◆ CONSEGNA: Ricopia parola per parola le righe di tutti i record riportati qui sotto, omettendo le immagini.

|---|

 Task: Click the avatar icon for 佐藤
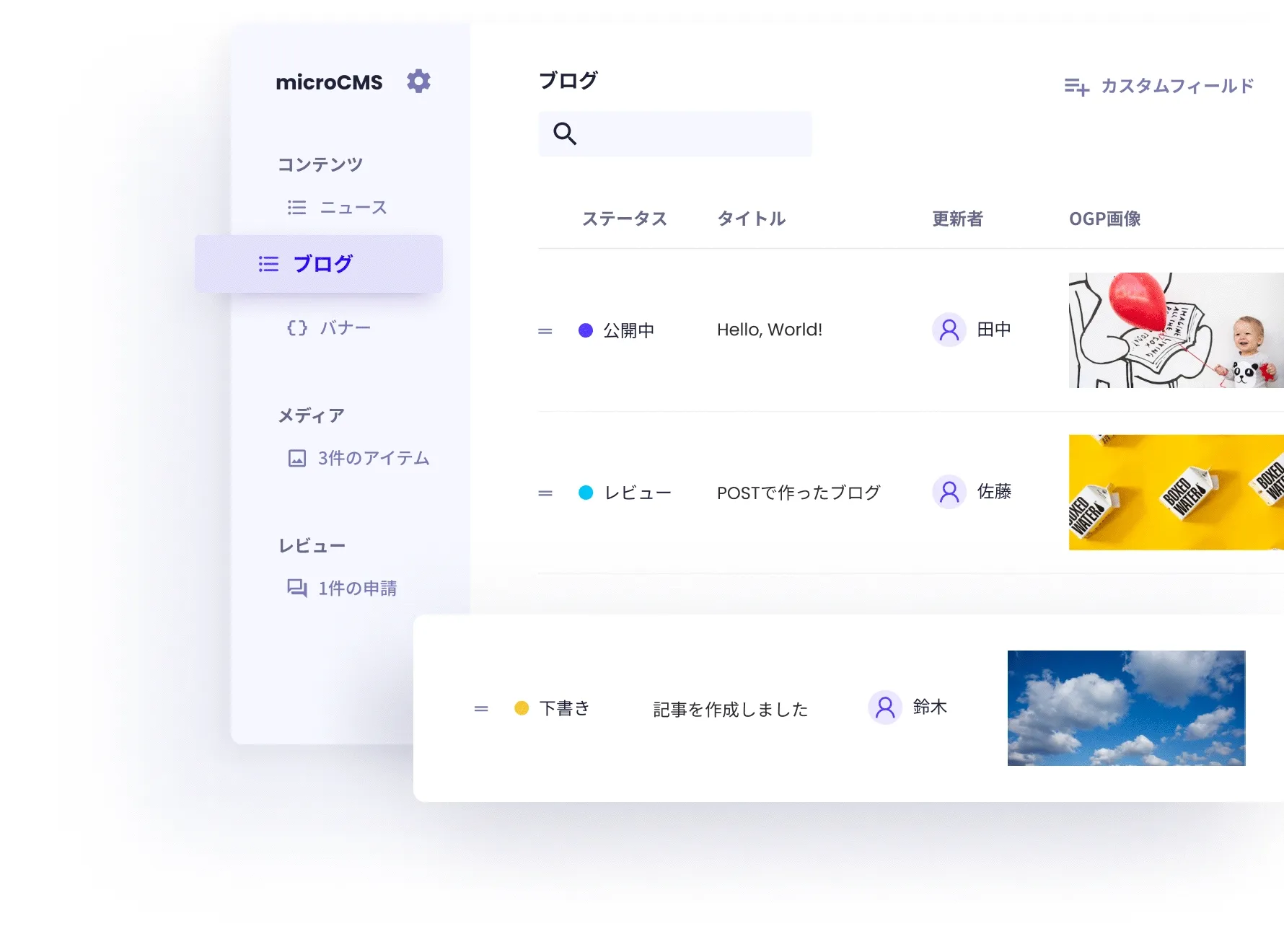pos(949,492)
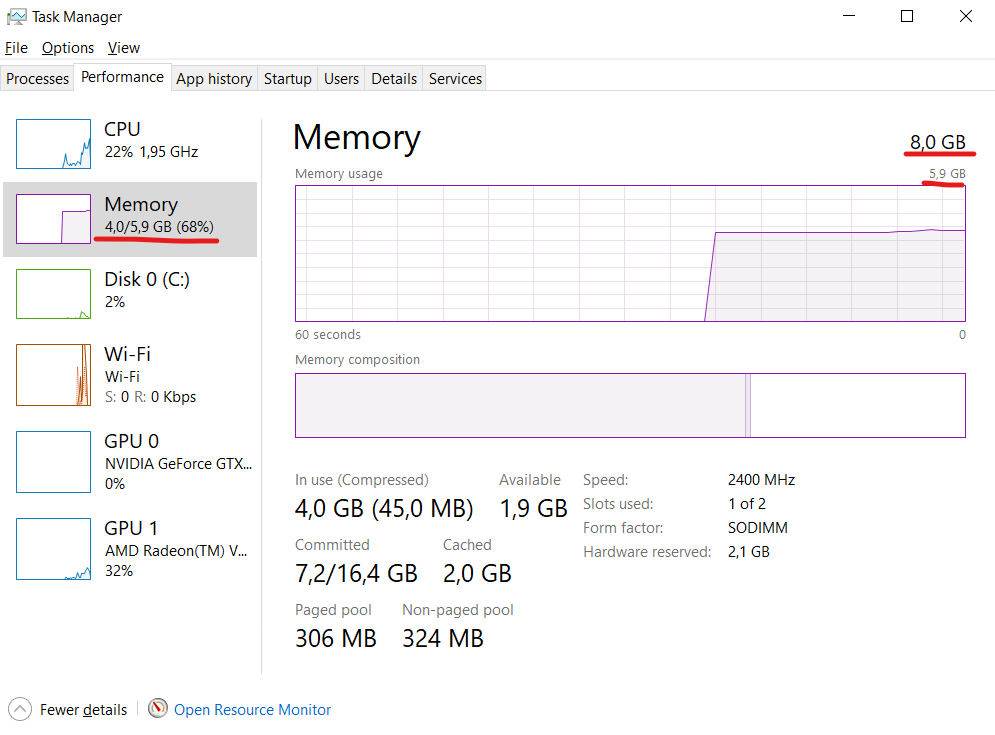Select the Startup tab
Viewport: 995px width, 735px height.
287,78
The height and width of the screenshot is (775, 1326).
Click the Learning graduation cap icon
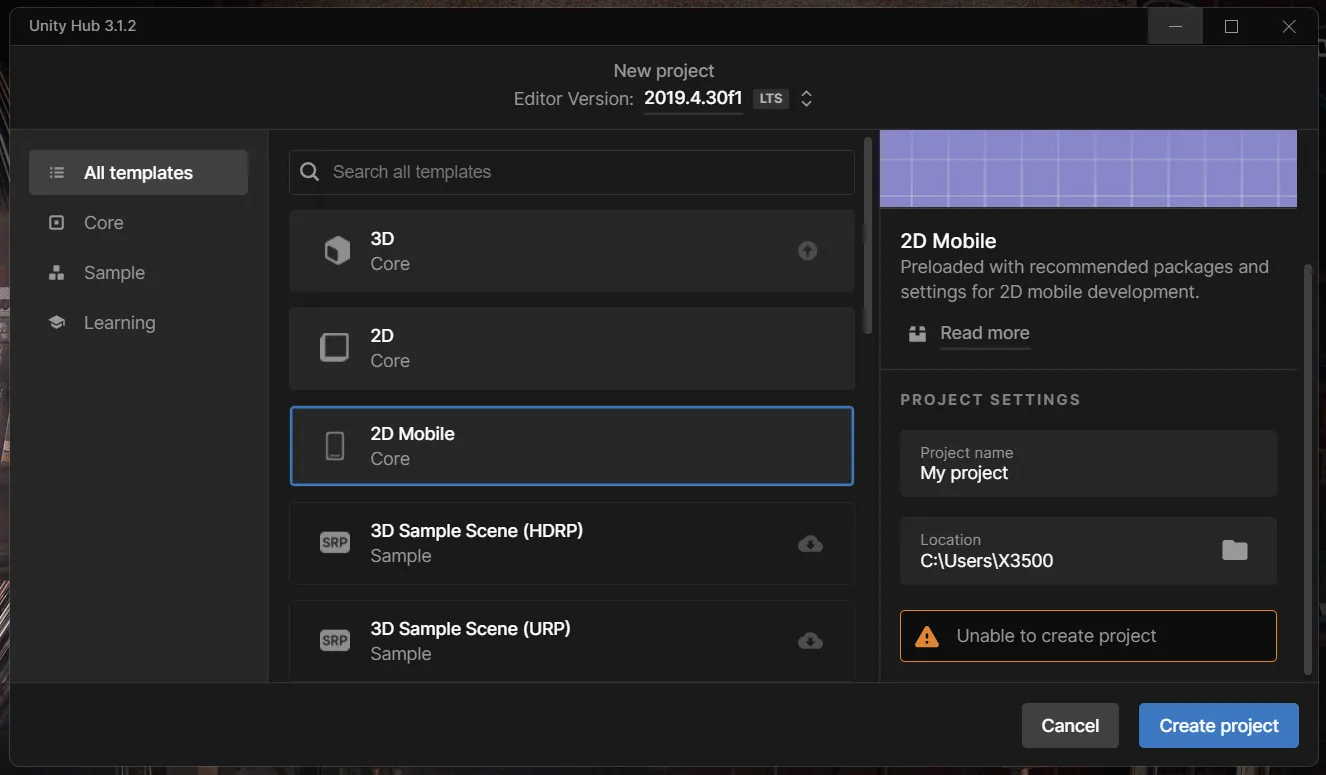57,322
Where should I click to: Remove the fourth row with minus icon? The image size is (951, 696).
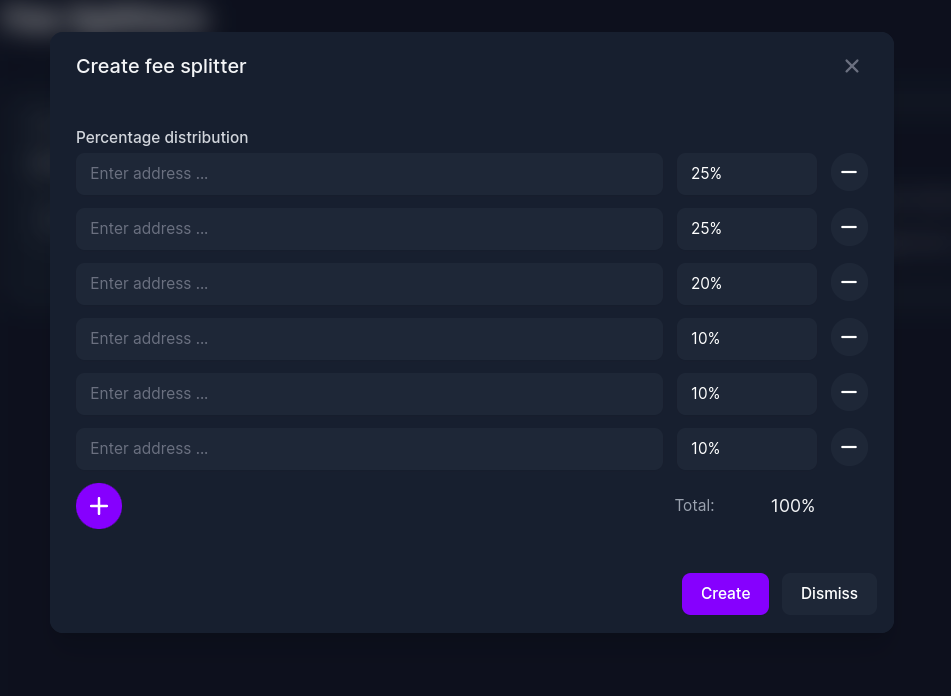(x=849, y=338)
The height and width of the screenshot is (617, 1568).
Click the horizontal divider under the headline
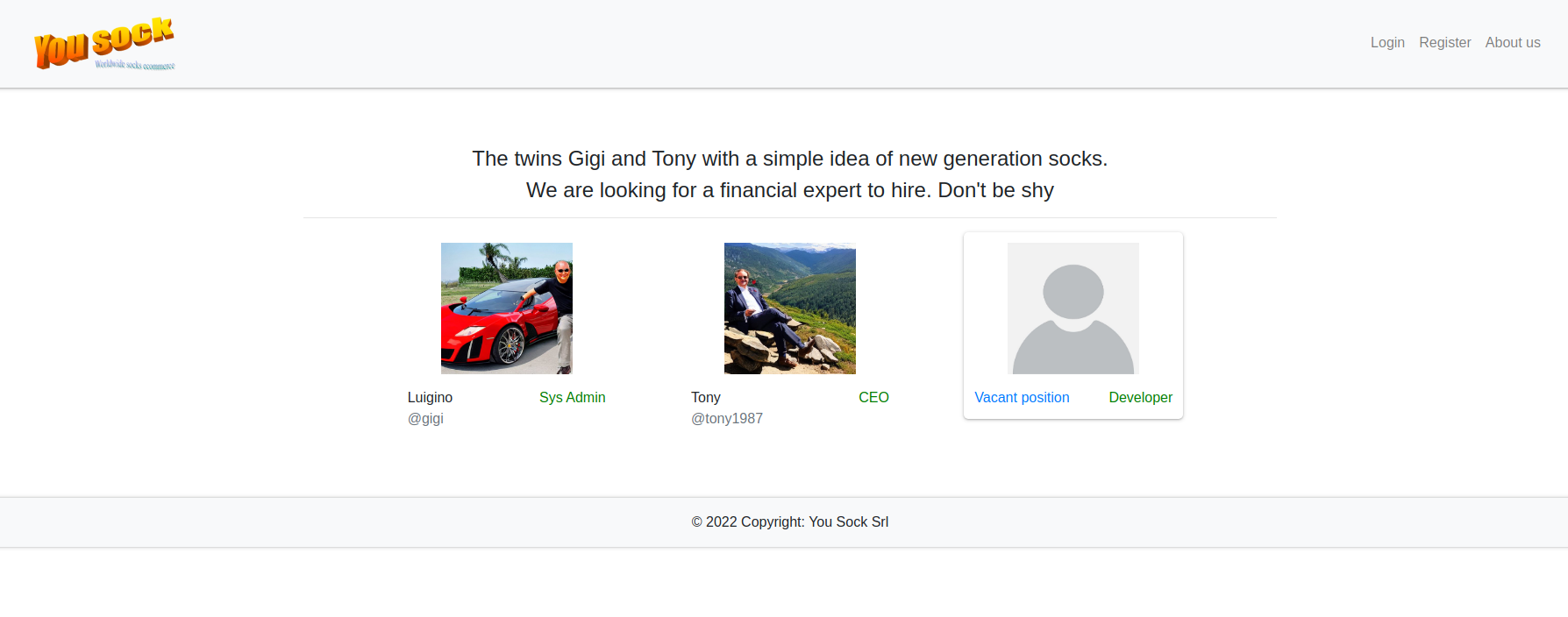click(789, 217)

|---|

◆ RISPOSTA ATTESA:
 Task: Click the avatar icon for 佐藤
pos(949,492)
Select the Startup tab
Viewport: 995px width, 735px height.
287,78
The height and width of the screenshot is (775, 1326).
Click the Learning graduation cap icon
57,322
Where should I click to: Remove the fourth row with minus icon? The image size is (951, 696).
(x=849, y=338)
The height and width of the screenshot is (617, 1568).
Click the horizontal divider under the headline
click(789, 217)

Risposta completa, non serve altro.